Model Guidance via Robust Feature Attribution

Authors: Mihnea Ghitu, Vihari Piratla, Matthew Robert Wicker

TMLR 2025 | Venue PDF | Archive PDF | Plain Text | LLM Run Details

Reproducibility Variable Result LLM Response
Research Type Experimental Across a comprehensive series of experiments, we show that our approach consistently reduces test-time misclassifications by 20% compared to state-of-the-art methods. We also extend prior experimental settings to include natural language processing tasks. Additionally, we conduct novel ablations that yield practical insights, including the relative importance of annotation quality over quantity.
Researcher Affiliation Academia Mihnea Ghitu EMAIL Imperial College London Vihari Piratla EMAIL University of Cambridge Matthew Wicker EMAIL Imperial College London
Pseudocode No The paper describes mathematical formulations and high-level steps for Rand-R4, Adv-R4, and Cert-R4, but it does not include a distinct block of structured pseudocode or an algorithm.
Open Source Code Yes Code for our method and experiments is available at: https://github.com/Mihneaghitu/Model Guidance Via Robust Feature Attribution.
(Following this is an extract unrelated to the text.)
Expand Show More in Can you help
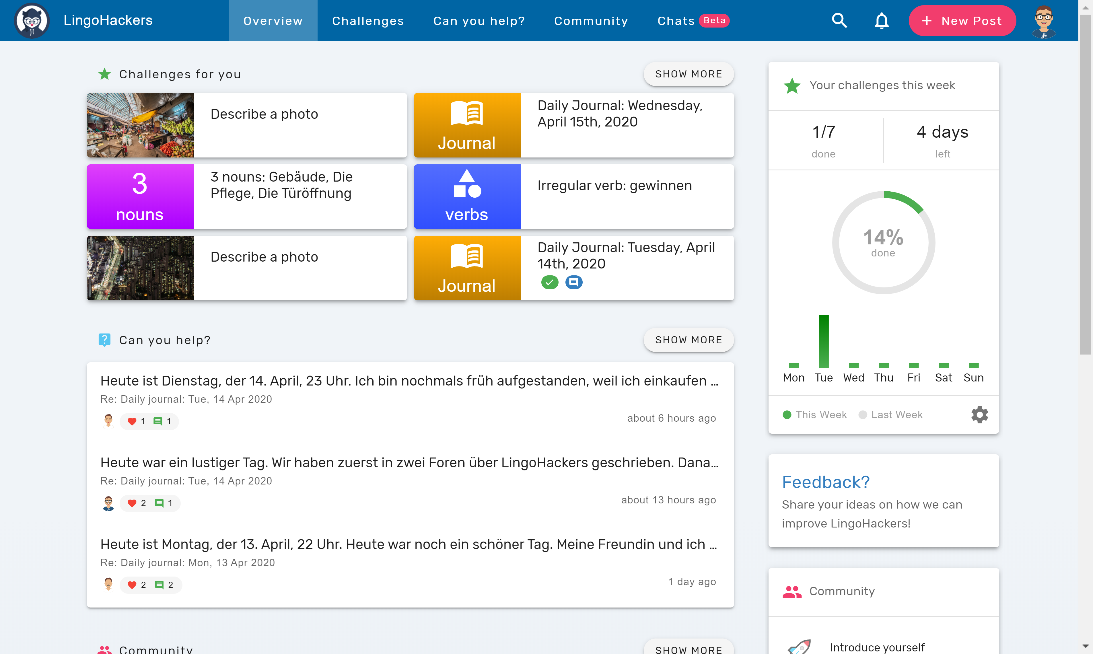Screen dimensions: 1093x654 pyautogui.click(x=688, y=340)
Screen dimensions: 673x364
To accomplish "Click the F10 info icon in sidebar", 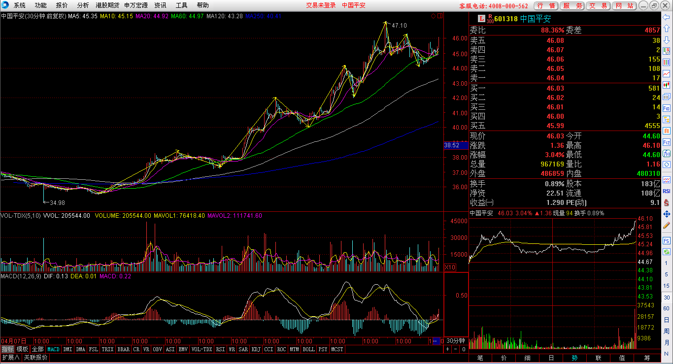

Open Datasets Yes We conduct experiments on six datasets... The datasets include three synthetic ones and three real-world datasets: Decoy MNIST (Ross et al., 2017), Decoy DERM (a variant of Derm MNIST (Yang et al., 2023) created similarly to Decoy MNIST), Decoy IMDB (a text dataset (Maas et al., 2011) created by mimicking Decoy MNIST in a discrete space), ISIC (Codella et al., 2019), Plant Phenotyping, and Salient Image Net (Singla et al., 2022).
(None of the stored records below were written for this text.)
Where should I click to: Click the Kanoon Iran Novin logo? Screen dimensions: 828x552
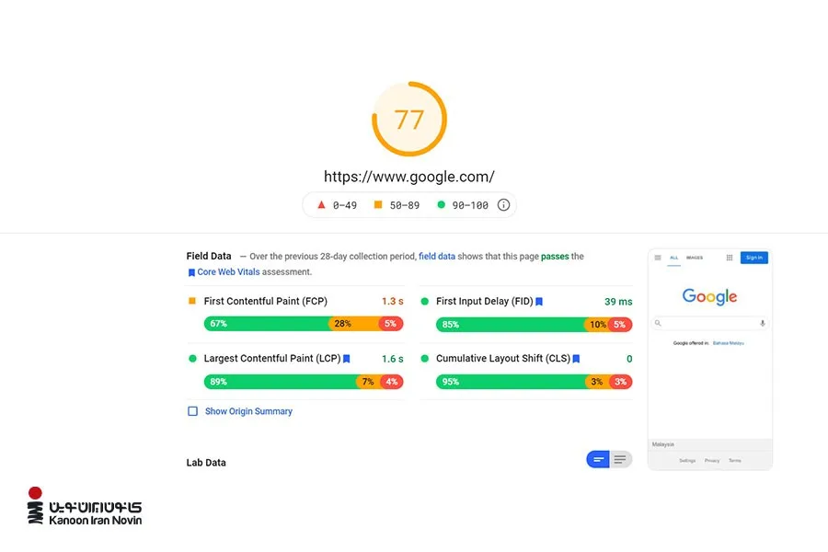pyautogui.click(x=85, y=506)
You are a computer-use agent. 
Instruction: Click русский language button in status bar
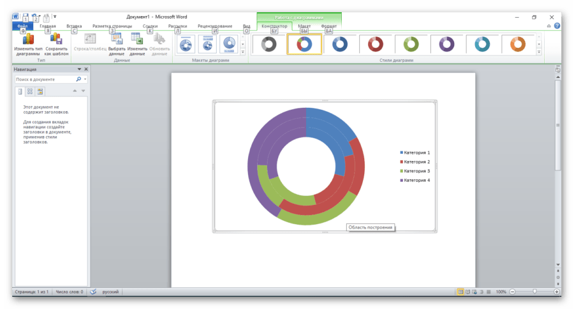point(110,292)
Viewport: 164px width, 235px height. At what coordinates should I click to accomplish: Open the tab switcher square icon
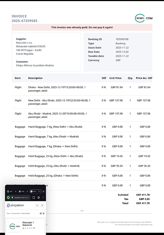pyautogui.click(x=34, y=197)
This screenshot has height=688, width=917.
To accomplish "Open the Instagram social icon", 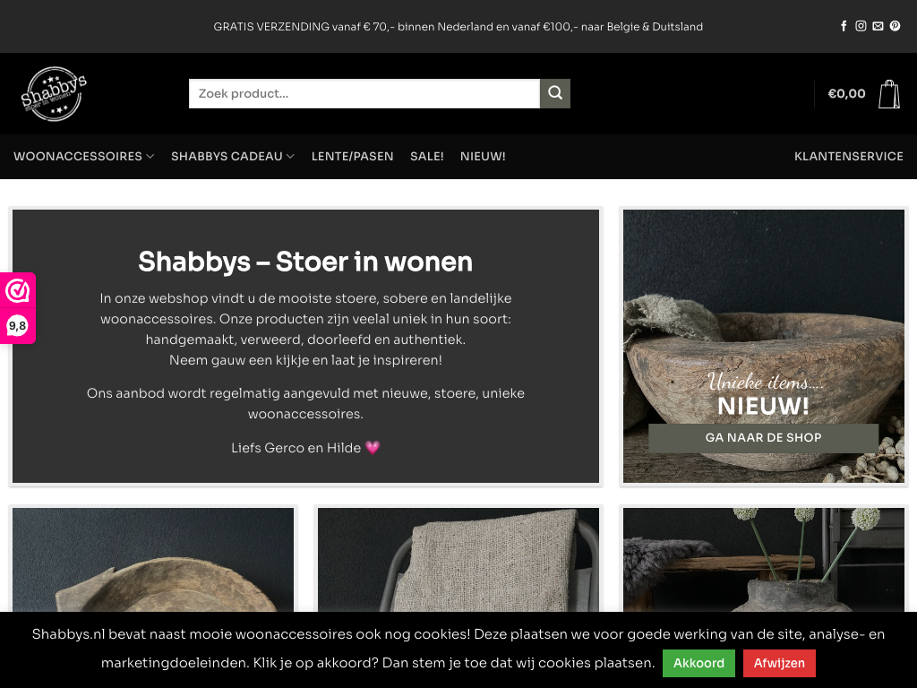I will 861,26.
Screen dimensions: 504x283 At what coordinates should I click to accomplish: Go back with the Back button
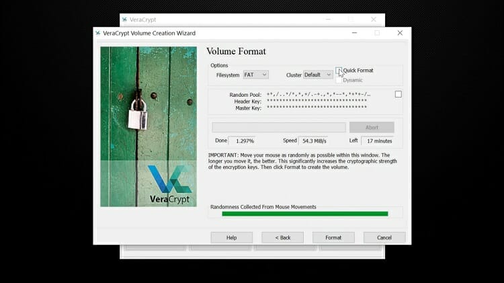pyautogui.click(x=282, y=237)
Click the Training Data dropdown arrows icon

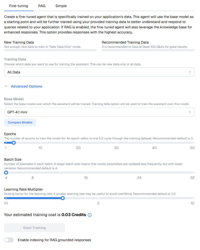190,72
Dataset Splits Yes The IMDB dataset (Maas et al., 2011) is made up of 50000 IMDB movie text reviews, half of which (25000) are in the train set and the other half (25000) in the test set, and induces a binary classification sentiment analysis task.
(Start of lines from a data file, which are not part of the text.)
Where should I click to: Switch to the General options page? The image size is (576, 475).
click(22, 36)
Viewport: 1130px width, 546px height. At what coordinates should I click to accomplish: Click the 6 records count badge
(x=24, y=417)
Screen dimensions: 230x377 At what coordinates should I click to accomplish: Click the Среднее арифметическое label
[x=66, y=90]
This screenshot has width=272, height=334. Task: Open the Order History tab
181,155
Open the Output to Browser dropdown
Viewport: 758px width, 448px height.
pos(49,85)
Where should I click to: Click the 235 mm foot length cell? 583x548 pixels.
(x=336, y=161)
Hardware Specification No The paper does not provide specific hardware details such as GPU/CPU models, processor types, or memory amounts used for running the experiments.
Software Dependencies No The paper mentions using Python for implementation (implied by PyTorch-like model architectures with `torch.nn.ReLU()`) but does not provide specific version numbers for Python, PyTorch, or any other libraries or software dependencies.
Experiment Setup No The paper mentions the use of the Adam optimizer and discusses hyperparameters like \lambda and \beta for the loss function, and varying weight decay coefficients. However, it does not provide specific numerical values for critical experimental setup details such as learning rates, batch sizes, number of training epochs, or the exact values of \lambda, \beta, and weight decay used for the main results.